Investigating the retinal proteome in myopia signaling pathways using experimentally induced mouse myopia

Abstract

Myopia (short-sightedness) has become the leading cause of vision impairment, with epidemic prevalence, particularly in Asia. Its severity can progress to high myopia, the second most common cause of blindness. This thesis developed and optimized techniques for precise biometric measurements of refraction, vitreous chamber deepening, and axial elongation in minus lens-induced mice eyes, mimicking established animal models such as chicks and guinea pigs. We investigated the role of the proteome in the myopia signaling pathway using experimentally induced myopia mouse models, focusing on the involvement of proteins in tight junction, HIF-1, cAMP, AMPK signaling pathways, and dopaminergic synapses.
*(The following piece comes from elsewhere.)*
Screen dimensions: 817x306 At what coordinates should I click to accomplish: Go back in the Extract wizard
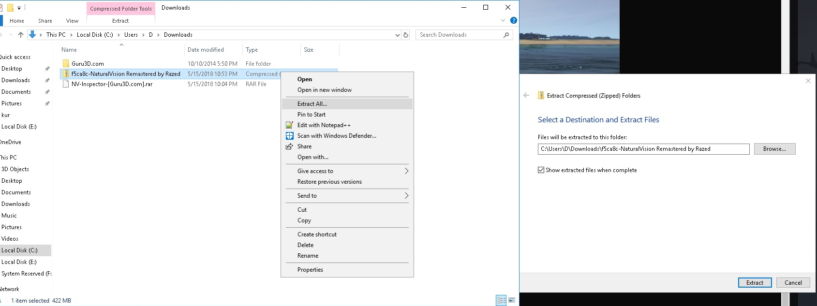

Various advanced mass spectrometry techniques optimized for retinal tissues were employed, including isobaric tags, data-dependent acquisition, data-independent acquisition, and multiple reaction monitoring acquisition. This thesis presents the largest retinal-specific spectral library, consisting of 9401 proteins. Our findings revealed dysregulation of retinal Glut1 protein expression during myopia progression and identified the PPAR gamma agonist rosiglitazone as a novel therapeutic agent that regulates insulin sensitivity to slow myopia progression. Additionally, we examined optical defocus-mediated differential protein phosphorylation in early myopia and hyperopia development in chick retinas. The post-translational modifications (PTMs) revealed key bidirectional changes in retinal rhodopsin, violet-sensitive opsin, and blue-sensitive opsin in response to myopic and hyperopic defocus. Kinase enrichment analysis highlighted the dysregulation of protein kinases PDHK1, PDHK4, CDK, CDK10, CLK3, and MTOR, emphasizing their unexplored roles in PTMs related to myopia pathogenesis. In summary, this thesis presents a comprehensive investigation into the proteomic mechanisms of myopia, offering novel insights into the molecular pathways involved in myopia development and identifying potential therapeutic targets. The findings on animal models of myopia, retinal proteome, protein phosphorylation, and drug discovery warrant further research into myopia and emmetropization.